Mahkamah Konstitusi (MK) menggelar sidang pemeriksaan pendahuluan uji materi Undang-Undang Nomor 4 Tahun 2009 tentang Pertambangan Mineral dan Batubara (UU Minerba) – Perkara No. 81/PUU-XIII/2015 pada Rabu (29/7) siang, di Ruang Sidang Pleno MK.
Jendaita Pinem bin Zumpa’i Pinem sebagai Pemohon menguji Pasal 37, Pasal 40 ayat (3), Pasal 48, Pasal 67 ayat (1) Pasal 74 ayat (1) dan ayat (5), Pasal 149 ayat (1), Pasal 150 ayat (1) dan ayat (2), Pasal 158, Pasal 163 ayat (1) dan ayat (2), serta Pasal 164 UU Minerba. Ketentuan tersebut secara garis besar mengatur tentang izin usaha pertambangan berikut sanksinya.
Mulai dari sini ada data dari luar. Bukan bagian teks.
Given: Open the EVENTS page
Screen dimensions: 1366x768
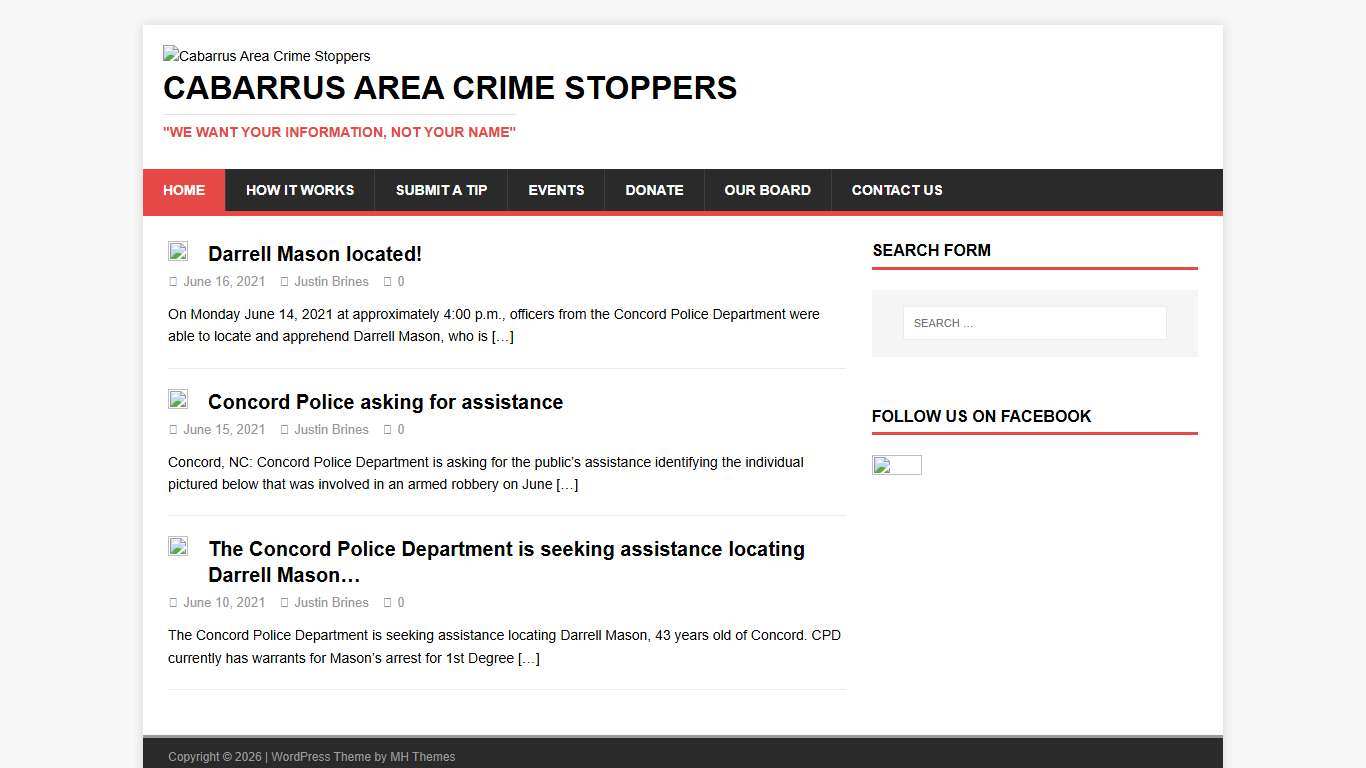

Pasal 37 UU Minerba yang menyebutkan, “IUP diberikan oleh: a. Bupati/Walikota apabila WIUP berada di dalam satu wilayah Kabupaten/Kota; b. Gubernur apabila WIUP berada pada lintas wilayah kabupaten/Kota dalan 1 (satu) Provinsi setelah mendapat rekomendasi dari Bupati/Walikota setempat sesuai dengan ketentuan Peraturan Perundang-Undangan; dan c. Menteri apabila WIUP berada pada lintas wilayah Provinsi setelah mendapat rekomendasi dari Gubernur dan Bupati/Walikota setempat sesuai dengan ketentuan Peraturan Perundang-Undangan.”
Sedangkan Pasal 40 ayat (3) UU Minerba menyebutkan, “Pemegang IUP yang bermaksud mengusahakan mineral lain sebagaimana dimaksud pada ayat (2), wajib mengajukan permohonan IUP baru kepada Menteri, Gubernur, dan Bupati/Walikota sesuai dengan kewenangannya.”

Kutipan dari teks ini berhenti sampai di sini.